In a news release, officials said they would move forward using 2019 U.S. Census data from Missouri but said some parts of the data remain problematic.
Kansas City Councilwoman Melissa Robinson, who serves as executive director of the Black Health Care Coalition, expressed frustration with the incorrect data.
“Knowing that the data was wrong and not the data that represents the local community and the state — that does raise concerns,” Robinson said. “And it deepens, unfortunately, the [gaps in] relationships of trust that we’re trying to rebuild.”
Missouri’s health department did not explain why the national data had been used and did not respond to inquiries seeking additional information.
Officials with the Kansas City Health Department remain skeptical about the state’s data.
“The demographic data provided by the state for those who have been vaccinated has been lacking in its quality, and that has not changed with their new updates,” Deputy Director Frank Thompson said in an email.

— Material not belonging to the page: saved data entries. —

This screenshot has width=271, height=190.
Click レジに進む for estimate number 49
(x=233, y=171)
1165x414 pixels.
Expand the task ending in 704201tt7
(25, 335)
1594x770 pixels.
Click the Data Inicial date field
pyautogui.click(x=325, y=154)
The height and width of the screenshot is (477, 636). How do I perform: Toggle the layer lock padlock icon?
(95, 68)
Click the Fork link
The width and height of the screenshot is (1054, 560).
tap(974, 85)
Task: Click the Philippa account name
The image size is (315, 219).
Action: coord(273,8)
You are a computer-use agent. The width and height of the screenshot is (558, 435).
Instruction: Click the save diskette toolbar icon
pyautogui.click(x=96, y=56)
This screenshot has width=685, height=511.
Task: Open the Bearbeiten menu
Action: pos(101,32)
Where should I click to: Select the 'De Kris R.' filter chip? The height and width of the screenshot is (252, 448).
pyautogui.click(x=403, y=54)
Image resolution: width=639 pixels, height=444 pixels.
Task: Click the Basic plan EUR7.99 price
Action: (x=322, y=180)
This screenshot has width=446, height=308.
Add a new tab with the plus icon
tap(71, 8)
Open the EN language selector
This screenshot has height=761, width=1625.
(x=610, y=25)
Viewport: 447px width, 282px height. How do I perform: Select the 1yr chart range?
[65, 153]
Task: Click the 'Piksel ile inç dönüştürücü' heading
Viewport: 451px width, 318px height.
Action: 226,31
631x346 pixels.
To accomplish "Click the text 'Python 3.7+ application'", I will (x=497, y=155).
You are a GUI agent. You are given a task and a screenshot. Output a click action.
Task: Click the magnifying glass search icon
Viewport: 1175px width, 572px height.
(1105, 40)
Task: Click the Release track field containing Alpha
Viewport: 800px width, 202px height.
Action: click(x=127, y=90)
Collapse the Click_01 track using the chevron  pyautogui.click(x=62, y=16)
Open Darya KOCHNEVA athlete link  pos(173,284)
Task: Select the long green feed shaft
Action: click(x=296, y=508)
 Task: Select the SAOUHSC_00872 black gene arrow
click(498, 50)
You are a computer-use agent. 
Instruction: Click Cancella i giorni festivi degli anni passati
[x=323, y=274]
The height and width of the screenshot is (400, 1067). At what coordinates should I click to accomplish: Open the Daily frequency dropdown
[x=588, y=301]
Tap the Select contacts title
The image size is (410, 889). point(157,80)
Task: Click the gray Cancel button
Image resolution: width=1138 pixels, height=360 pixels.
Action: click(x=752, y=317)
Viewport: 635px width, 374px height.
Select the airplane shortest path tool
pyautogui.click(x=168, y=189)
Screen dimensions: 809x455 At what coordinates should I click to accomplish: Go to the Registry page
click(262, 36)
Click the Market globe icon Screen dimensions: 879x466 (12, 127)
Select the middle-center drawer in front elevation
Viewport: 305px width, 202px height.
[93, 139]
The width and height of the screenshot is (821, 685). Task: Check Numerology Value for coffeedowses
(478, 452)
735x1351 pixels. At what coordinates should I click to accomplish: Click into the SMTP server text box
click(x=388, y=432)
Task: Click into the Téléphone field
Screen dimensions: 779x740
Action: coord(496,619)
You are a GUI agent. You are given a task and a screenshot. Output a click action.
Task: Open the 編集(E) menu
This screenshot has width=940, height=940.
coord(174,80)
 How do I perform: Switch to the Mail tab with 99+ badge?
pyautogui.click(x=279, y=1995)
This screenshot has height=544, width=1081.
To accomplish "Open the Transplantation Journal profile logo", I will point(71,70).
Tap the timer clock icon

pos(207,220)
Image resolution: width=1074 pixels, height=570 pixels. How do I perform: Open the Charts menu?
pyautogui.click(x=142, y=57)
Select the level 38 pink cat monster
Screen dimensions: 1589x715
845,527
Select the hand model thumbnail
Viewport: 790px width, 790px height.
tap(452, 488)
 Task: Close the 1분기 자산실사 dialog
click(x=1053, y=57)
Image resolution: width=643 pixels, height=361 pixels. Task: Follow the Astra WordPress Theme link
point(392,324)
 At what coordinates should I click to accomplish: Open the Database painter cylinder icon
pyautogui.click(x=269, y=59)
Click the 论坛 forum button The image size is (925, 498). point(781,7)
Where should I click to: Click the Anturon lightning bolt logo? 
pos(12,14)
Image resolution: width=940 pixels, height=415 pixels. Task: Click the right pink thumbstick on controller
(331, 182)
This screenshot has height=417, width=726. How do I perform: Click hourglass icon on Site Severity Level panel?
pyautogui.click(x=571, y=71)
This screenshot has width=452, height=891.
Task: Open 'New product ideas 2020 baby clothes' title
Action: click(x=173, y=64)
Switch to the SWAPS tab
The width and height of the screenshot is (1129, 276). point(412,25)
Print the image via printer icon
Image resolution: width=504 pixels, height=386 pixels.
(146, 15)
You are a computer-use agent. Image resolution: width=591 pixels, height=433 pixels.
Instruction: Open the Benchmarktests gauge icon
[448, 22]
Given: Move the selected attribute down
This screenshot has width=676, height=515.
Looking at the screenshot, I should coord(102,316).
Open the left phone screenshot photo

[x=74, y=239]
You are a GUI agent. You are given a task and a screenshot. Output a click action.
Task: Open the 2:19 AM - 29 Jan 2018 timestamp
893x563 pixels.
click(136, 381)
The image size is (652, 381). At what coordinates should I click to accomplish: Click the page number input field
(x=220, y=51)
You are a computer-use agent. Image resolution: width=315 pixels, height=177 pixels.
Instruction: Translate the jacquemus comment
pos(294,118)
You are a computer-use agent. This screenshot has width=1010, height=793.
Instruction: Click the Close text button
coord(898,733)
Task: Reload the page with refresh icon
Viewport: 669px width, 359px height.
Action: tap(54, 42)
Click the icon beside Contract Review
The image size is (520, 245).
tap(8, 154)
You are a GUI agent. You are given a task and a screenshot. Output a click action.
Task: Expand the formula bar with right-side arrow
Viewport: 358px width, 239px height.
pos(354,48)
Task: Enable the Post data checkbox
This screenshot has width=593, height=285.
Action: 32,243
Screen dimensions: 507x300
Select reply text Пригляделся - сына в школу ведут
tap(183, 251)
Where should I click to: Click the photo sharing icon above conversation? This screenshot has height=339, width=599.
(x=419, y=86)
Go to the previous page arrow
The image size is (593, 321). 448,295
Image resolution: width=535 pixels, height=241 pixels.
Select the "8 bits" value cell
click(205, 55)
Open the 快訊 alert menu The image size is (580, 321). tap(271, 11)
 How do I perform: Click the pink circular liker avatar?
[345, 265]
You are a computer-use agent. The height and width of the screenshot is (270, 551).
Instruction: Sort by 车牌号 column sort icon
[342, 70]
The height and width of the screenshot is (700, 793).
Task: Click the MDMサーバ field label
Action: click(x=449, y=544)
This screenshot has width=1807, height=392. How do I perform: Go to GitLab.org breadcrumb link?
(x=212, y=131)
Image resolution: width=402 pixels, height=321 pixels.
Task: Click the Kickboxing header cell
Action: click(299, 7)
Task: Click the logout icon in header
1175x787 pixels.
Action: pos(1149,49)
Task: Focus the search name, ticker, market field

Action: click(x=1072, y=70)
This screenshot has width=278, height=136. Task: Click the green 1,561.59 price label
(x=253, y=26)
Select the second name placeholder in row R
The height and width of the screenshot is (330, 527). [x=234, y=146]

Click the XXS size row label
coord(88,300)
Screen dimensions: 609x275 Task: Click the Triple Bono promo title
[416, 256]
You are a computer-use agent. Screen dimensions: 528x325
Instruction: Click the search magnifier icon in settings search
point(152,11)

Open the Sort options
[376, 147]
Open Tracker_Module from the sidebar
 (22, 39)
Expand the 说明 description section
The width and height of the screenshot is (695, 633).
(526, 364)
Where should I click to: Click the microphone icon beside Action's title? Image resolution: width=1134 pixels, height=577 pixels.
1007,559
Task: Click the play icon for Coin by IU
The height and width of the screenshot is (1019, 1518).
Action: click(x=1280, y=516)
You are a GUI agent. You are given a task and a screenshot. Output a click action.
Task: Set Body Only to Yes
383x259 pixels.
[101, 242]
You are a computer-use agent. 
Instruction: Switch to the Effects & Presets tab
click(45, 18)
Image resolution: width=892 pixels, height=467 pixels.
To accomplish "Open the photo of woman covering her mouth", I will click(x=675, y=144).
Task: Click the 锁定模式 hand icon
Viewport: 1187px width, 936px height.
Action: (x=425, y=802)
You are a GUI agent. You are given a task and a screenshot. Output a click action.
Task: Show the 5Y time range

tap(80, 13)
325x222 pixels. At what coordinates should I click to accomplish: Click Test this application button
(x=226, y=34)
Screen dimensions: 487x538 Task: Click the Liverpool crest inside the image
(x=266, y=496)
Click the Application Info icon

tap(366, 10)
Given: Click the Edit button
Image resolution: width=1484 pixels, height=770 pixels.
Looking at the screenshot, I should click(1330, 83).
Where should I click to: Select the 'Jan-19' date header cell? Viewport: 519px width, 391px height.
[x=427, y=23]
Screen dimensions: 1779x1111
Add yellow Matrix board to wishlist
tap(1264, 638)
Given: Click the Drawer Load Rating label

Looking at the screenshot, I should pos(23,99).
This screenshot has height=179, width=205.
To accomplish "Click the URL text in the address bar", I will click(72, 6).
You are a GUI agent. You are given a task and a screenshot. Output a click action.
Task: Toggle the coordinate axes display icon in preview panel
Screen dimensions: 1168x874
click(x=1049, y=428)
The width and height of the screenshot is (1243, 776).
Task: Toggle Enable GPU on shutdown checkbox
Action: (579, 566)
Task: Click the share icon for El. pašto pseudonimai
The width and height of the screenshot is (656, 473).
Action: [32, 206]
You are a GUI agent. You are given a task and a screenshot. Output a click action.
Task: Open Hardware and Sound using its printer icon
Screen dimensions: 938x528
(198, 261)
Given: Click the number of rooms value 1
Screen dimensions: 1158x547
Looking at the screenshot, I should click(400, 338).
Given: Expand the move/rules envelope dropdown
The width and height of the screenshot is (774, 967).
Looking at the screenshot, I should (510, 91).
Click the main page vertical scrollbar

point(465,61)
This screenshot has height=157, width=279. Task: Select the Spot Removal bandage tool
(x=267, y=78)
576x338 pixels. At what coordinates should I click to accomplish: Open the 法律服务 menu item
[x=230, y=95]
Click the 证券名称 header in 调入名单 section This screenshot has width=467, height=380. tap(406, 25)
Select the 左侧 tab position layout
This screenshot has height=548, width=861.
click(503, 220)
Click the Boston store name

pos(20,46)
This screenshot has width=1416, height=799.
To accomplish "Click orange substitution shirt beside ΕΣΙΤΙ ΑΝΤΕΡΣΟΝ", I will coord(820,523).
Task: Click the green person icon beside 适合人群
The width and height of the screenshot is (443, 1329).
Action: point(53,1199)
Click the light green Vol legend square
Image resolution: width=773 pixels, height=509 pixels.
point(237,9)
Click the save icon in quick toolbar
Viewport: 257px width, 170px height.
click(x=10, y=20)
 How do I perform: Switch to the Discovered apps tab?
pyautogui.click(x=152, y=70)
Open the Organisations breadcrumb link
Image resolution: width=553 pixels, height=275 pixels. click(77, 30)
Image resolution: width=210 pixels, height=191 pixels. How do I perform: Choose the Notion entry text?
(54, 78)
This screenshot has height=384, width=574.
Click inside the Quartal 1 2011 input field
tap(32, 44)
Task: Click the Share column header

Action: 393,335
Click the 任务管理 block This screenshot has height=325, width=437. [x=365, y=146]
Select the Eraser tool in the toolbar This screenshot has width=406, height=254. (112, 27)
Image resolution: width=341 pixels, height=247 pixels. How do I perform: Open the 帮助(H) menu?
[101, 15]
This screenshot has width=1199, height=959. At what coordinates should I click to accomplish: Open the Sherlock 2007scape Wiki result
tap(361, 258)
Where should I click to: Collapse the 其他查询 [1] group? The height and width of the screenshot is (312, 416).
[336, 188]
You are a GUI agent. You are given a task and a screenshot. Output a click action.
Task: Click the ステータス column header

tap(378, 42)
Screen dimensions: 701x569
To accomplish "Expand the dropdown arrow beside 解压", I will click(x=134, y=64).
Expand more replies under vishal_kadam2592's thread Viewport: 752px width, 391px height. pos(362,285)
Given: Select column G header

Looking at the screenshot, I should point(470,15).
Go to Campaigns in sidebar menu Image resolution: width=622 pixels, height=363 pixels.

Thompson said the city health department uses U.S. Census data on Kansas City for its own vaccination tracking.
Missouri’s population includes a larger percentage of white residents and a smaller percentage of most nonwhite groups than the United States as a whole.
The revised dashboard, which began using Missouri-based data on Thursday, continues to show wide disparities in vaccination rates by race, including a 10.2% vaccination rates for Black residents compared with an 18.7% rate for whites.
For some racial groups, however, including Asian, American Indian or Alaska Natives, the revised dashboard shows improved vaccination rates.
But the health department also acknowledged that some problems with the data remain unresolved.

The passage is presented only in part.